● PROMPT:
Echo the material word for word, from its first line through the line that contains "tap(321, 136)", with both ends included.

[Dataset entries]
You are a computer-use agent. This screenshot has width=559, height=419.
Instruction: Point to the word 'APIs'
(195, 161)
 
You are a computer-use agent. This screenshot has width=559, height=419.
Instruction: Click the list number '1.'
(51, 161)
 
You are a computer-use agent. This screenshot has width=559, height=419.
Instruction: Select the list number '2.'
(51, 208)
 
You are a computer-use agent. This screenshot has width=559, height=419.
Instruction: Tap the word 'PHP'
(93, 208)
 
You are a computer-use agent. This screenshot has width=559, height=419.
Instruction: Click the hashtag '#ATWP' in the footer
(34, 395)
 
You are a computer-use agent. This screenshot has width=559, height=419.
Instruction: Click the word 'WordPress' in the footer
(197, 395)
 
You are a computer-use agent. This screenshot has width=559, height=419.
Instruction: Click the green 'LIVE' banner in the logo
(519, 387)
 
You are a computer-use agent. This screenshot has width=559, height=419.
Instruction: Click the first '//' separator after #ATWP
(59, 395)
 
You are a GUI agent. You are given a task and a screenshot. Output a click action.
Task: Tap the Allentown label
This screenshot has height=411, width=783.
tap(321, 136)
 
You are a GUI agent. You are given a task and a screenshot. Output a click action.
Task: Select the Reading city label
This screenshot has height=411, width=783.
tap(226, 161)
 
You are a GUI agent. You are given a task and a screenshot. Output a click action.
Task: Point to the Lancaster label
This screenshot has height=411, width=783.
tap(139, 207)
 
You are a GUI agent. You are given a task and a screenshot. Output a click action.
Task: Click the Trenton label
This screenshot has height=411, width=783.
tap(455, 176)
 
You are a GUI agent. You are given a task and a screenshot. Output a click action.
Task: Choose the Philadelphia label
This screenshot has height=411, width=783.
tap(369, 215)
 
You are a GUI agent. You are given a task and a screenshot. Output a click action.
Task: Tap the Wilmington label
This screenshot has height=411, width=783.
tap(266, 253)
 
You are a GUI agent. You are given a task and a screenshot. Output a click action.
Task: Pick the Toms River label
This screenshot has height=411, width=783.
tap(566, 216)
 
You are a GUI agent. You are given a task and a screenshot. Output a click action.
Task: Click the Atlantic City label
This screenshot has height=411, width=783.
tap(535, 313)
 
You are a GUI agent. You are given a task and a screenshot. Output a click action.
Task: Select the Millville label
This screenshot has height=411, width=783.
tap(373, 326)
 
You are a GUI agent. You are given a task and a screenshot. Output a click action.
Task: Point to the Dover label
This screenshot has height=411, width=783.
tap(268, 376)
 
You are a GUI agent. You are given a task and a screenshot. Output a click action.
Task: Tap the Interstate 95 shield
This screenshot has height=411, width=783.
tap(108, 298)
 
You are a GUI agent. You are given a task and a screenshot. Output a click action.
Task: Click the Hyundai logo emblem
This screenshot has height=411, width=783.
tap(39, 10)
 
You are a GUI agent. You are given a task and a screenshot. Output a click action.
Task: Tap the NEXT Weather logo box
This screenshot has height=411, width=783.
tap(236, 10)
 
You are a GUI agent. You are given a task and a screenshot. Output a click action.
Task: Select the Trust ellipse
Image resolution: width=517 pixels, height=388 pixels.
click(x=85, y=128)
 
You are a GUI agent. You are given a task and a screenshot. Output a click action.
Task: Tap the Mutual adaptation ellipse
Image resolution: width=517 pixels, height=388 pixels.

● RESULT FOR THIS TASK:
You are a computer-use agent. This screenshot has width=559, height=419.
Instruction: Point to the word 'APIs'
(195, 161)
 
You are a computer-use agent. This screenshot has width=559, height=419.
Instruction: Click the list number '1.'
(51, 161)
 
You are a computer-use agent. This screenshot has width=559, height=419.
Instruction: Select the list number '2.'
(51, 208)
 
You are a computer-use agent. This screenshot has width=559, height=419.
Instruction: Tap the word 'PHP'
(93, 208)
 
You are a computer-use agent. This screenshot has width=559, height=419.
Instruction: Click the hashtag '#ATWP' in the footer
(34, 395)
 
You are a computer-use agent. This screenshot has width=559, height=419.
Instruction: Click the word 'WordPress' in the footer
(197, 395)
 
You are a computer-use agent. This screenshot has width=559, height=419.
Instruction: Click the green 'LIVE' banner in the logo
(519, 387)
 
You are a computer-use agent. This screenshot has width=559, height=419.
Instruction: Click the first '//' separator after #ATWP
(59, 395)
 
You are a GUI agent. You are given a task and a screenshot. Output a click action.
Task: Tap the Allentown label
This screenshot has height=411, width=783.
tap(321, 136)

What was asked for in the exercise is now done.